TO DO> Extract all lines in the data that contain the word "badge".

==============================

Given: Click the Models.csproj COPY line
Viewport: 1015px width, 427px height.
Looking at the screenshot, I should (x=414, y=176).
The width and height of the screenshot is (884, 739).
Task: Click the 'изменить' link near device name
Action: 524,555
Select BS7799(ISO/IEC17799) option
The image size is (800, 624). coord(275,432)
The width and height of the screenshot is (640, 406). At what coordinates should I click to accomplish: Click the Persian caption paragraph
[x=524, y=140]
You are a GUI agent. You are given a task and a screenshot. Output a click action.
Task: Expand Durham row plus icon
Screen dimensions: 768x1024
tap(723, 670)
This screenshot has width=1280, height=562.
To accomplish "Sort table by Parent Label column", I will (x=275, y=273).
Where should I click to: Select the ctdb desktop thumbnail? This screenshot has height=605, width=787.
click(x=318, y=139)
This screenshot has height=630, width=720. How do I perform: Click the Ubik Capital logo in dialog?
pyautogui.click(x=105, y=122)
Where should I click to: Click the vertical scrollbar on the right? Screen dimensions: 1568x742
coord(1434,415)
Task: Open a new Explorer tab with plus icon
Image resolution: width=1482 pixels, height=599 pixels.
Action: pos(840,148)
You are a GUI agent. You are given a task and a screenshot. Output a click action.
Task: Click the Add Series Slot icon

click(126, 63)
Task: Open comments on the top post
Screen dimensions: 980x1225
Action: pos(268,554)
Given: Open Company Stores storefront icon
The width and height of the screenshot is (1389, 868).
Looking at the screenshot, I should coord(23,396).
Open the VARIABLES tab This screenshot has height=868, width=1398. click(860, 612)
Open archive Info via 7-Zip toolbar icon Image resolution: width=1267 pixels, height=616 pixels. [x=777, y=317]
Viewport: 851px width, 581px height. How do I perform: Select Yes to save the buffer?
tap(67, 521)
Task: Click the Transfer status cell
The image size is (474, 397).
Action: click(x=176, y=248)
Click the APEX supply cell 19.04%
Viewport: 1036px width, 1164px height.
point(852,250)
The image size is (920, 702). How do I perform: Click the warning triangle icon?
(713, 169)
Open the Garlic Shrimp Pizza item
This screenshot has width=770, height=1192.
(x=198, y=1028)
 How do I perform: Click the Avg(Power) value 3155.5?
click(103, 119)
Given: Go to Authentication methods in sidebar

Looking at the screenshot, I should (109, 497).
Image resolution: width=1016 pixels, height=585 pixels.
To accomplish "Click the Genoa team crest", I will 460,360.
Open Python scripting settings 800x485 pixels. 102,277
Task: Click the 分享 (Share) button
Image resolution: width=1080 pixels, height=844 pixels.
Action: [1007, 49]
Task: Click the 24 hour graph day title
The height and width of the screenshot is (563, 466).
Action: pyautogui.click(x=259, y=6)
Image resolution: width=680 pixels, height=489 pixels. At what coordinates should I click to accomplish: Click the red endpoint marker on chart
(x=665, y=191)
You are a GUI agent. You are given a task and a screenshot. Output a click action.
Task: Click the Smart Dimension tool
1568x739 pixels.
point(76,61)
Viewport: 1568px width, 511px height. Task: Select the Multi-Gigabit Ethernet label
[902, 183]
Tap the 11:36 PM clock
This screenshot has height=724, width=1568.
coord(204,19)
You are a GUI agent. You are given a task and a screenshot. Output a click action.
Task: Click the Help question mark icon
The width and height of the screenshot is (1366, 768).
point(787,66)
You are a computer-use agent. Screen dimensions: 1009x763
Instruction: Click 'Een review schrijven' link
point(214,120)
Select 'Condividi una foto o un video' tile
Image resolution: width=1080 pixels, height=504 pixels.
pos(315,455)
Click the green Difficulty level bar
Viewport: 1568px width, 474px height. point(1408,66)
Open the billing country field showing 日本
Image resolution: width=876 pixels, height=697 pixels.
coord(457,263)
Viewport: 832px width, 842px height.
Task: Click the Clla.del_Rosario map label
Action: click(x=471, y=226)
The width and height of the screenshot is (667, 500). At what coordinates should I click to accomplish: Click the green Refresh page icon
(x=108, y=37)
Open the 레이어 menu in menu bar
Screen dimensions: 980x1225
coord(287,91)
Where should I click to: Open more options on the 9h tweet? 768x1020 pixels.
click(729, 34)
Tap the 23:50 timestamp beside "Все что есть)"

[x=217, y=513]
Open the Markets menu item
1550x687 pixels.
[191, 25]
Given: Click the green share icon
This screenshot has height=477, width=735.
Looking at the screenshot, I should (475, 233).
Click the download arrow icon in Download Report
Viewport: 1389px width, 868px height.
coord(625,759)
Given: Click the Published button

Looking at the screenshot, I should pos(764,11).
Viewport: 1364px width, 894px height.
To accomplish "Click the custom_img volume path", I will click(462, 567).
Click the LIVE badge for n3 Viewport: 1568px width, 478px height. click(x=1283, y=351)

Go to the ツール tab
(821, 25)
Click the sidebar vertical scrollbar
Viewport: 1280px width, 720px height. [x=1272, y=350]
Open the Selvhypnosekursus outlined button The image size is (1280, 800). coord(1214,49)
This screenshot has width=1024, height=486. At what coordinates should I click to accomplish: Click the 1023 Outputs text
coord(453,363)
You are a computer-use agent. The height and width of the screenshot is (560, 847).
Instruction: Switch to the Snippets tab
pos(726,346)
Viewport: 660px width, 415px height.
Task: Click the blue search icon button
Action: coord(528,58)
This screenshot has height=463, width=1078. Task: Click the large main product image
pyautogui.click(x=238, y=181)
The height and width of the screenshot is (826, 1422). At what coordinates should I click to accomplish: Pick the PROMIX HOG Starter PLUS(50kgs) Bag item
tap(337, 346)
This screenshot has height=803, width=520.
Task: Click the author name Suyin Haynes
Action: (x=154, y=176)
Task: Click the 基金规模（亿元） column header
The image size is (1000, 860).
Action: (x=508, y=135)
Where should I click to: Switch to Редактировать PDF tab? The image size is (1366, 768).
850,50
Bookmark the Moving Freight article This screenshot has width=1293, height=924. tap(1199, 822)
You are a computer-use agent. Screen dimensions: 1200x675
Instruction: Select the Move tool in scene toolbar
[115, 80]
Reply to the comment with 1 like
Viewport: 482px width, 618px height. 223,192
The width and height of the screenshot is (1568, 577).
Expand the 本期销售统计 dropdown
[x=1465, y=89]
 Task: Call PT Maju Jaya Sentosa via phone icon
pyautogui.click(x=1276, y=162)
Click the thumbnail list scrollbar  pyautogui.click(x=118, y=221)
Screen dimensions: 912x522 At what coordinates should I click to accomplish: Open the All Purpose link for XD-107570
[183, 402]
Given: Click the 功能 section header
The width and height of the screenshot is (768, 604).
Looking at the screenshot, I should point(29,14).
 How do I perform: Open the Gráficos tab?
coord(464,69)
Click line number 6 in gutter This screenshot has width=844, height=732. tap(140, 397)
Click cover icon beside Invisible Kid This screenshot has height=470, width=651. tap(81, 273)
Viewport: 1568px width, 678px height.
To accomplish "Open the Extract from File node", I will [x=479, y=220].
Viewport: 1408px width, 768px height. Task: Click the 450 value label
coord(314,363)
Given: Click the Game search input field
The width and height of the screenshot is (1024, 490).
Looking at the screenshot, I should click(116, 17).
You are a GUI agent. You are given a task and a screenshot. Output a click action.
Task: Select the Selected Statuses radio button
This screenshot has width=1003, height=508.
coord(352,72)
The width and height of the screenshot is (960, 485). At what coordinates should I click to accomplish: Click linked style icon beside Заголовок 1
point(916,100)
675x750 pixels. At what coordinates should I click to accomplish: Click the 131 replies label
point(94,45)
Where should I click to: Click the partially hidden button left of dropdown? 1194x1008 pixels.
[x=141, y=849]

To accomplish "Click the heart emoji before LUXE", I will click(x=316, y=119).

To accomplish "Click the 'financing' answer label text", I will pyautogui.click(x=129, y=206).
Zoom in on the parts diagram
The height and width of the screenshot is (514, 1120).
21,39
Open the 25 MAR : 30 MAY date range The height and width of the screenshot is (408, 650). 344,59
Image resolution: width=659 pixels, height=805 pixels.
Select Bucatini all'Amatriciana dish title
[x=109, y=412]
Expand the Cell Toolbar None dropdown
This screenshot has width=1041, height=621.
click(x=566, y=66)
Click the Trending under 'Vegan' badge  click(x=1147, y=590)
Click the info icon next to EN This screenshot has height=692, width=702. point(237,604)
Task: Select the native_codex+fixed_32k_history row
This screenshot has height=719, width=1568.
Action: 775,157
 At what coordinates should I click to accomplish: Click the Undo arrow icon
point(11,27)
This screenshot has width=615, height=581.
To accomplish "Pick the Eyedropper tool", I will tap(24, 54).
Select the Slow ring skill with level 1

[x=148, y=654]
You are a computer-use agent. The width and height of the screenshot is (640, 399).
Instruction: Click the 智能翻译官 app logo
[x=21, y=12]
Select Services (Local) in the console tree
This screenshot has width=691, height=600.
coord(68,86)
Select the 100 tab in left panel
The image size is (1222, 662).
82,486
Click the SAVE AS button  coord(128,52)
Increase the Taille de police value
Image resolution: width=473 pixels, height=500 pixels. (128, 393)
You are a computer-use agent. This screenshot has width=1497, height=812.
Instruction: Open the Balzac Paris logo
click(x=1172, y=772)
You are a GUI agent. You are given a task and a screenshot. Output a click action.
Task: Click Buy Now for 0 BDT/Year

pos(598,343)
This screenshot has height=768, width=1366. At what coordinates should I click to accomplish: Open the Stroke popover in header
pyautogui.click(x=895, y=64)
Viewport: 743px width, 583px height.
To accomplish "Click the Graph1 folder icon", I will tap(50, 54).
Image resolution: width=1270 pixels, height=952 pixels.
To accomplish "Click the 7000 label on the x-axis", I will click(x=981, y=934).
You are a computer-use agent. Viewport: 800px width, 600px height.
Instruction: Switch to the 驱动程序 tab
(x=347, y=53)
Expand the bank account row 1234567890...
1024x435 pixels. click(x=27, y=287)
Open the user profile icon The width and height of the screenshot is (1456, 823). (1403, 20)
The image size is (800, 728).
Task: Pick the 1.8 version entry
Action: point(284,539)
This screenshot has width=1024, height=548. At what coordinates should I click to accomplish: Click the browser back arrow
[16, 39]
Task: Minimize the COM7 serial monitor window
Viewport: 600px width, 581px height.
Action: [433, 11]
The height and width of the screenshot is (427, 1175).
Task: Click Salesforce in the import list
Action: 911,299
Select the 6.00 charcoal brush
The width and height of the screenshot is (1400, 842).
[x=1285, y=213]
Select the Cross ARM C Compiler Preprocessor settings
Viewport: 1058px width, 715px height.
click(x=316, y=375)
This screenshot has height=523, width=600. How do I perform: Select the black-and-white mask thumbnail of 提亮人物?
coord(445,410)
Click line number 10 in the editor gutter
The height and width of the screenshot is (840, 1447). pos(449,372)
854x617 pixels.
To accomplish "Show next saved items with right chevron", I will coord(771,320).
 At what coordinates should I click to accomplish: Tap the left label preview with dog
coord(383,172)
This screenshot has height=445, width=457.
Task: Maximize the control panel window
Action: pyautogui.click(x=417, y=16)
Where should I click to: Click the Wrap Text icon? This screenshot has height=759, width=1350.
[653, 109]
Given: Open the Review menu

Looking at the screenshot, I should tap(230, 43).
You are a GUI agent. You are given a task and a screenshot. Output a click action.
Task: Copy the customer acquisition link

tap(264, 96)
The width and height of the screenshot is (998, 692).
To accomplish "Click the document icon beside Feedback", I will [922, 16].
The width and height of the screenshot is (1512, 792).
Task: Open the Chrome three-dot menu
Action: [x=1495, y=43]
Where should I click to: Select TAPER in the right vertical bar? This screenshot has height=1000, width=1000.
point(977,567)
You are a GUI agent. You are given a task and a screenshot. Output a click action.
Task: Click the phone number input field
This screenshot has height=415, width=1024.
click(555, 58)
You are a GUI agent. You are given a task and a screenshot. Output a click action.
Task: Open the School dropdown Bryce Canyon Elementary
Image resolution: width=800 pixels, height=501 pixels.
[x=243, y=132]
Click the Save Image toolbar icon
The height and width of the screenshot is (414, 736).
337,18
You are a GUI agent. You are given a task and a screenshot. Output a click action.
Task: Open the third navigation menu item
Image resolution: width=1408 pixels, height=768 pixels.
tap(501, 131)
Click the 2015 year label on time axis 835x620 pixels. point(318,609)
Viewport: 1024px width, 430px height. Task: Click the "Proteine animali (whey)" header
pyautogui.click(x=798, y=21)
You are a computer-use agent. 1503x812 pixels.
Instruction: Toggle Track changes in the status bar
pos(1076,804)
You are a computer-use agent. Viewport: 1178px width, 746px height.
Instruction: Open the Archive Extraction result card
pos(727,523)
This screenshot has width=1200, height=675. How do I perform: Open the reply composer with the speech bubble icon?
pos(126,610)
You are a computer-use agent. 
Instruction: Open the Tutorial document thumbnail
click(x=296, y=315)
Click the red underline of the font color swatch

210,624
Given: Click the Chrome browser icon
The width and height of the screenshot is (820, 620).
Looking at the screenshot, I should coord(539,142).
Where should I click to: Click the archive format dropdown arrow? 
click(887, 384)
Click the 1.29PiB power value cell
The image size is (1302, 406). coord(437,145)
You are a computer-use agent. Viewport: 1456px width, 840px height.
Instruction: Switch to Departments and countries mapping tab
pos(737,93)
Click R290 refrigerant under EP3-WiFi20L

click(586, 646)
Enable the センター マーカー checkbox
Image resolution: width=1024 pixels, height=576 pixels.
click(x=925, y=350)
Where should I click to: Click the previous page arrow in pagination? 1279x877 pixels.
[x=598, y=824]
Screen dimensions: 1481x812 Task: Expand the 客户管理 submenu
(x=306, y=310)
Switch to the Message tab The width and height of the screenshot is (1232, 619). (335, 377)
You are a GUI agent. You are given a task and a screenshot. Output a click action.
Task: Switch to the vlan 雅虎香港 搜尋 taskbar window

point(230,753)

==============================

RESULT OF THE TASK>
Click the LIVE badge for n3 Viewport: 1568px width, 478px height. click(x=1283, y=351)
Click the Trending under 'Vegan' badge  click(x=1147, y=590)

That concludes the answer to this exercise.